PROBLEM: Copy out word for word the records, beginning at the line that contains "Task: Open the Explore Jobs menu" and continuing through the line that contains "pos(1589,138)", with both of those lines included.

============

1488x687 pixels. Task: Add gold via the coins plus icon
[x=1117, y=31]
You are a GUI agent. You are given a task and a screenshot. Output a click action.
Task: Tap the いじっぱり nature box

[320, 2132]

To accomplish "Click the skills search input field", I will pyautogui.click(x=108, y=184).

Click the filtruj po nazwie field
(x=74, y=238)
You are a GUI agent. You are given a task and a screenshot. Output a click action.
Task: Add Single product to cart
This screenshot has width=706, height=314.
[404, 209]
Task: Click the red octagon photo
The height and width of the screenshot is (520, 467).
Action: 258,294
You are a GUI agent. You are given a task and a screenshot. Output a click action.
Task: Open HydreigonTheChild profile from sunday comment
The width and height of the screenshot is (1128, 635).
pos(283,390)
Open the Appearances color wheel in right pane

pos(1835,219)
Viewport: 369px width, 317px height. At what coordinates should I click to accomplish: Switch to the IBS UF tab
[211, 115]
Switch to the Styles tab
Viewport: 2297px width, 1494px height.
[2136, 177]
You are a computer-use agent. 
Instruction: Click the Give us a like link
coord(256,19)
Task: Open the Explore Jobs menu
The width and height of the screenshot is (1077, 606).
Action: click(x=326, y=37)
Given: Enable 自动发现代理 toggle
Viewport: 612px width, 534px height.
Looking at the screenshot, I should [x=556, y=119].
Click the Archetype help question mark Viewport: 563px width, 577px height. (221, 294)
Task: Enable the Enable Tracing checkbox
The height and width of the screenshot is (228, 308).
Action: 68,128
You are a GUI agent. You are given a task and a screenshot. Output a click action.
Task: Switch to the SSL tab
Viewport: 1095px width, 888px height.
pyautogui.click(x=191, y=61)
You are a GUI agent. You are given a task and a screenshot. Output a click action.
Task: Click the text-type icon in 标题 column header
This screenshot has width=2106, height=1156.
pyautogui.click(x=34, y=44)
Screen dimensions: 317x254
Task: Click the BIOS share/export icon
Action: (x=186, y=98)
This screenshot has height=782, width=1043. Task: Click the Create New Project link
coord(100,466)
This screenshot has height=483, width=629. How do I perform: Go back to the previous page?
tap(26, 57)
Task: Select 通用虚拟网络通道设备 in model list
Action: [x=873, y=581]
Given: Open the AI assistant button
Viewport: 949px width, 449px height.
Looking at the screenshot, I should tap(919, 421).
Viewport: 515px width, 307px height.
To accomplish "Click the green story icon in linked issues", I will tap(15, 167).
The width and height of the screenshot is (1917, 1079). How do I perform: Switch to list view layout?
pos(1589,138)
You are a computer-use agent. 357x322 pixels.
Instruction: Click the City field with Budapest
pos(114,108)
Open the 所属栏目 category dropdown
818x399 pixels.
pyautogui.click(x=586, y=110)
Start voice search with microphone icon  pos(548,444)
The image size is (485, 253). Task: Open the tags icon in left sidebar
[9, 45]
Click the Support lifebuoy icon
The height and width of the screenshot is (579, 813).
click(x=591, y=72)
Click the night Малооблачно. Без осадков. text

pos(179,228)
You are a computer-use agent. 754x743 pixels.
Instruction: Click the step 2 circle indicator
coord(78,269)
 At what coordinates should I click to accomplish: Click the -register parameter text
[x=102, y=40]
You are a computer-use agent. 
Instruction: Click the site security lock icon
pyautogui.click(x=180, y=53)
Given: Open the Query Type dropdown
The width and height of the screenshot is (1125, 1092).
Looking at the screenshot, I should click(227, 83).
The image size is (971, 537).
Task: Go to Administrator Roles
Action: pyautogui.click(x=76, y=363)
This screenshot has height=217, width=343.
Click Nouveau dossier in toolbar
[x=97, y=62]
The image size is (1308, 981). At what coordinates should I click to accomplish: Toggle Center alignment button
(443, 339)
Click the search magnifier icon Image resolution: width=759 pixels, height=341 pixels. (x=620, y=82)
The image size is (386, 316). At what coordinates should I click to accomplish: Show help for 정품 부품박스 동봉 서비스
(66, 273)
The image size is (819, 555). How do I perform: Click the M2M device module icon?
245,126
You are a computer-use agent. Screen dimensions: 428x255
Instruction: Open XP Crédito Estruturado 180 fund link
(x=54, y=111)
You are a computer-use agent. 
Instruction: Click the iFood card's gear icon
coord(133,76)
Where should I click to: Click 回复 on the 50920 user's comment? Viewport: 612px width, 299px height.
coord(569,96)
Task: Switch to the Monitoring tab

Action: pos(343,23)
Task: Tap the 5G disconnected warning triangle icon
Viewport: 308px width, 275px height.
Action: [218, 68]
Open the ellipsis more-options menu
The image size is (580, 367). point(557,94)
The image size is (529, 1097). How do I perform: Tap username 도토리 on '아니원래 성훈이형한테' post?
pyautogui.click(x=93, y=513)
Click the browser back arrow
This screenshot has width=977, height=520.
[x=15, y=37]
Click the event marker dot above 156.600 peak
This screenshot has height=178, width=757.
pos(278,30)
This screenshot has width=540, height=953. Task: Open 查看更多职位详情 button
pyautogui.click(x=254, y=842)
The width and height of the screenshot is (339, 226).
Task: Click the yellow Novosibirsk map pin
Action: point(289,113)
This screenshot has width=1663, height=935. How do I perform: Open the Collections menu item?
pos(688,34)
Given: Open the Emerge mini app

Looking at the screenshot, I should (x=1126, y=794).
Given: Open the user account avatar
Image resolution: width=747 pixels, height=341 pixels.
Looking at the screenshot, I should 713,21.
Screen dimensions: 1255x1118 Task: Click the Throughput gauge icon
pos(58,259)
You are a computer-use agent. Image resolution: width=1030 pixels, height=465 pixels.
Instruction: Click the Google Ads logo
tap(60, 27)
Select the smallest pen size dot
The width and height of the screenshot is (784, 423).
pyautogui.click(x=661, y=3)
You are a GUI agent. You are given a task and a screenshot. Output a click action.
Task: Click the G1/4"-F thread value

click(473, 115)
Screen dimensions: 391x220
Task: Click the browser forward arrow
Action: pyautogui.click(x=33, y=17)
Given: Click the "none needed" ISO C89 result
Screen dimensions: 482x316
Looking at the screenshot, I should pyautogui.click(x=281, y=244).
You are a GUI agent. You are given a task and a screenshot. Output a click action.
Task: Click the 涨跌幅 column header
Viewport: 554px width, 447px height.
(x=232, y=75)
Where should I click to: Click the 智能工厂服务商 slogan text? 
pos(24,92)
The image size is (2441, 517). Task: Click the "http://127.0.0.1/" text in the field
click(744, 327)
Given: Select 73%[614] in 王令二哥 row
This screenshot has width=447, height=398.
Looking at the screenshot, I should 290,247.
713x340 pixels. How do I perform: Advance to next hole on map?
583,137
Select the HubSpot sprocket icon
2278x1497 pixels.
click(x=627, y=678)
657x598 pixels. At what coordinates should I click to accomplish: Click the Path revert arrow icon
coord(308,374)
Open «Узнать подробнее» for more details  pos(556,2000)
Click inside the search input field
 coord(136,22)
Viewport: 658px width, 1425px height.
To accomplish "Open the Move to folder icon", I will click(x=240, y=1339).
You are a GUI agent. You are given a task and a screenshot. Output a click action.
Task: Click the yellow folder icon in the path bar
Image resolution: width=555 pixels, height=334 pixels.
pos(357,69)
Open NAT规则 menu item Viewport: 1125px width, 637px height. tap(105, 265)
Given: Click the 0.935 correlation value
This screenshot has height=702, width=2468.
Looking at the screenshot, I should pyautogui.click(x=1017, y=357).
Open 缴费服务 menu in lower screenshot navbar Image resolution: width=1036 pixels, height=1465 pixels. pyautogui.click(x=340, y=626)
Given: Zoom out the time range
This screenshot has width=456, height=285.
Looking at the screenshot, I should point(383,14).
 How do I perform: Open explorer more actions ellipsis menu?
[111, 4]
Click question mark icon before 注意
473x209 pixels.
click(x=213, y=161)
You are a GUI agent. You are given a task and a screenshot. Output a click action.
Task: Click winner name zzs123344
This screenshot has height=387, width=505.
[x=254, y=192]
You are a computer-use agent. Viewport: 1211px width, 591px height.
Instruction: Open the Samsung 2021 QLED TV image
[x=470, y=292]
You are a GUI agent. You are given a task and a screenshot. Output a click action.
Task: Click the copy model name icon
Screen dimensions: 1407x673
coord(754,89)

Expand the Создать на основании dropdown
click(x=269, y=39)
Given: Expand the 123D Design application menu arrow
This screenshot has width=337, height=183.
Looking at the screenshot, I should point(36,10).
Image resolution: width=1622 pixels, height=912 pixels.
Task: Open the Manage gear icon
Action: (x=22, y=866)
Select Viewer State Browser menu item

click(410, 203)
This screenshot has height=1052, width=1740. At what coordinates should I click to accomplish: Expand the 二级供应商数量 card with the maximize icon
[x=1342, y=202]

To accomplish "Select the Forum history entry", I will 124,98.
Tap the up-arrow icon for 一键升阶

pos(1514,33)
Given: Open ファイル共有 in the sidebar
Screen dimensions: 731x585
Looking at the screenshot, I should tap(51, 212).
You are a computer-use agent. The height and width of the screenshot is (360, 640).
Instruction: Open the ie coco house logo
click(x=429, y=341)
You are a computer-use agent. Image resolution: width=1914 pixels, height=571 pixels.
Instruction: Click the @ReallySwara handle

============

FINAL RESULT:
Task: Open the Explore Jobs menu
The width and height of the screenshot is (1077, 606).
Action: click(x=326, y=37)
Given: Enable 自动发现代理 toggle
Viewport: 612px width, 534px height.
Looking at the screenshot, I should [x=556, y=119].
Click the Archetype help question mark Viewport: 563px width, 577px height. (221, 294)
Task: Enable the Enable Tracing checkbox
The height and width of the screenshot is (228, 308).
Action: 68,128
You are a GUI agent. You are given a task and a screenshot. Output a click action.
Task: Switch to the SSL tab
Viewport: 1095px width, 888px height.
pyautogui.click(x=191, y=61)
You are a GUI agent. You are given a task and a screenshot. Output a click action.
Task: Click the text-type icon in 标题 column header
This screenshot has width=2106, height=1156.
pyautogui.click(x=34, y=44)
Screen dimensions: 317x254
Task: Click the BIOS share/export icon
Action: (x=186, y=98)
This screenshot has height=782, width=1043. Task: Click the Create New Project link
coord(100,466)
This screenshot has height=483, width=629. How do I perform: Go back to the previous page?
tap(26, 57)
Task: Select 通用虚拟网络通道设备 in model list
Action: [x=873, y=581]
Given: Open the AI assistant button
Viewport: 949px width, 449px height.
Looking at the screenshot, I should tap(919, 421).
Viewport: 515px width, 307px height.
To accomplish "Click the green story icon in linked issues", I will tap(15, 167).
The width and height of the screenshot is (1917, 1079). How do I perform: Switch to list view layout?
pos(1589,138)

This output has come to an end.